I had thought the yard was fenced in, but it wasn't. Ira slipped past a break in the hedges. I followed. There was a wooded hill in front of us. Ira started trudging up the path.

"Are you allowed to leave?"

"Of course. I'm here on a voluntary basis. I can come and go as I please." He kept walking. "What did Gil say to you?" I asked. "He wanted to know what happened that night." "He didn't know?" "He knew some. He wanted to know more." "I don't understand." "You don't have to." "Yes, Ira, I do." "It's over. Wayne is in prison." "Wayne didn't kill Gil Perez." "I thought he did." I didn't quite get that one. He was moving faster now, limping along in obvious pain. I wanted to call him to stop, but his mouth was also moving. "Did Gil mention my sister?"

He stopped for a second. His smile was sad. "Camille."


"Poor thing."

"Did he mention her?"

"I loved your dad, you know. Such a sweet man, so hurt by life."

"Did Gil mention what happened to my sister?"

"Poor Camille."

"Yes. Camille. Did he say anything about her?"

Ira started to climb again. "So much blood that night."

"Please, Ira, I need you to focus. Did Gil say anything at all about Camille?" "No." "Then what did he want?" "Same as you." "What's that?" He turned. "Answers." "To what questions?" "The same as yours. What happened that night. He didn't under stand, Cope. Its over. They're dead. The killer is in jail. You should let the dead rest." "Gil wasn't dead." "Until that day, the day he visited me, he was. Do you under stand?"

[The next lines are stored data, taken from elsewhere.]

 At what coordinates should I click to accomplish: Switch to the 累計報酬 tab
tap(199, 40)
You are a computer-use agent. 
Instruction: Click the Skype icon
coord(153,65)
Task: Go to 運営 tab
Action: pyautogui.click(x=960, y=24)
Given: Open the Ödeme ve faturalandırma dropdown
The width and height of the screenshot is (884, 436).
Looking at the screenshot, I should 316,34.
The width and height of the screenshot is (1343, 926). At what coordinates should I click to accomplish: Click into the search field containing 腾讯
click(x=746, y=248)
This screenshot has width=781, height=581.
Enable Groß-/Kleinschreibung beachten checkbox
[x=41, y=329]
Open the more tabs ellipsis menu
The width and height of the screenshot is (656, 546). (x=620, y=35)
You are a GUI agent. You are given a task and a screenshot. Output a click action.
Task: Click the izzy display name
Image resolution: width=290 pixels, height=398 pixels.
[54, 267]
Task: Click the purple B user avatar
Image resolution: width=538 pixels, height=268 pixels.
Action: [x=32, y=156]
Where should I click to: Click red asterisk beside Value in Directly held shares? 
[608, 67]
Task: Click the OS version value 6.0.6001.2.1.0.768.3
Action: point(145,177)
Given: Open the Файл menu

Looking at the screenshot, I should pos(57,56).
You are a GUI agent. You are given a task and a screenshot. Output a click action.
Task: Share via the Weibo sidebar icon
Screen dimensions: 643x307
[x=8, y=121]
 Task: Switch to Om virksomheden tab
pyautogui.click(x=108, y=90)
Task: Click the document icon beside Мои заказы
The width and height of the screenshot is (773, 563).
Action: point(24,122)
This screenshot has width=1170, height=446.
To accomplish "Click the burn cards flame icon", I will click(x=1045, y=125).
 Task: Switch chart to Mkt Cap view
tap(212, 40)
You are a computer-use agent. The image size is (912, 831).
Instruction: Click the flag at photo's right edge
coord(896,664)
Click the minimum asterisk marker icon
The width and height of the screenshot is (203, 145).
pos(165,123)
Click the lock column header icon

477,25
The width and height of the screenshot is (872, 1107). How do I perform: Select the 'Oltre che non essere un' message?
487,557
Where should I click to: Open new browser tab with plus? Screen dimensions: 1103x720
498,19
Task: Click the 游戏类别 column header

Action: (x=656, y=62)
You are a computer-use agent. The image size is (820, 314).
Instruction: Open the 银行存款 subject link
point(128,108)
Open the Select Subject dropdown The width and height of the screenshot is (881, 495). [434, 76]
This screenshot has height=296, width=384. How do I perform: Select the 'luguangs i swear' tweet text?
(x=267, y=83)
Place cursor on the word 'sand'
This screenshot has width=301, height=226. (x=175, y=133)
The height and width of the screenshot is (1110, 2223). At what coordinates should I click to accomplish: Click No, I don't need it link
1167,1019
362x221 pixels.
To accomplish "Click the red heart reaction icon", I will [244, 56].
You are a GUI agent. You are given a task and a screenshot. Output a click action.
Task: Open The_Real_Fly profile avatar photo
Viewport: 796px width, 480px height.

"It's over. The dead are gone. The living are safe."

I reached out and grabbed his arm. "Ira, what did Gil Perez say to you?" "You don't understand." We stopped. Ira looked down the hill. I followed his gaze. I could only make out the roof of the house now. We were in the thick of the woods. Both of us were breathing harder than we should. Ira's face was pale.

"It has to stay buried."

"What does?"

"That's what I told Gil. It was over. Move on. It was so long ago. He was dead. Now he wasn't. But he should have been."

"Ira, listen to me. What did Gil say to you?"

"You won't leave it alone, will you?"

"No," I said, "I won't leave it alone."

Ira nodded. He looked very sad. Then he reached underneath his poncho and pulled out a gun, aimed it in my direction, and without saying another word, he fired at me.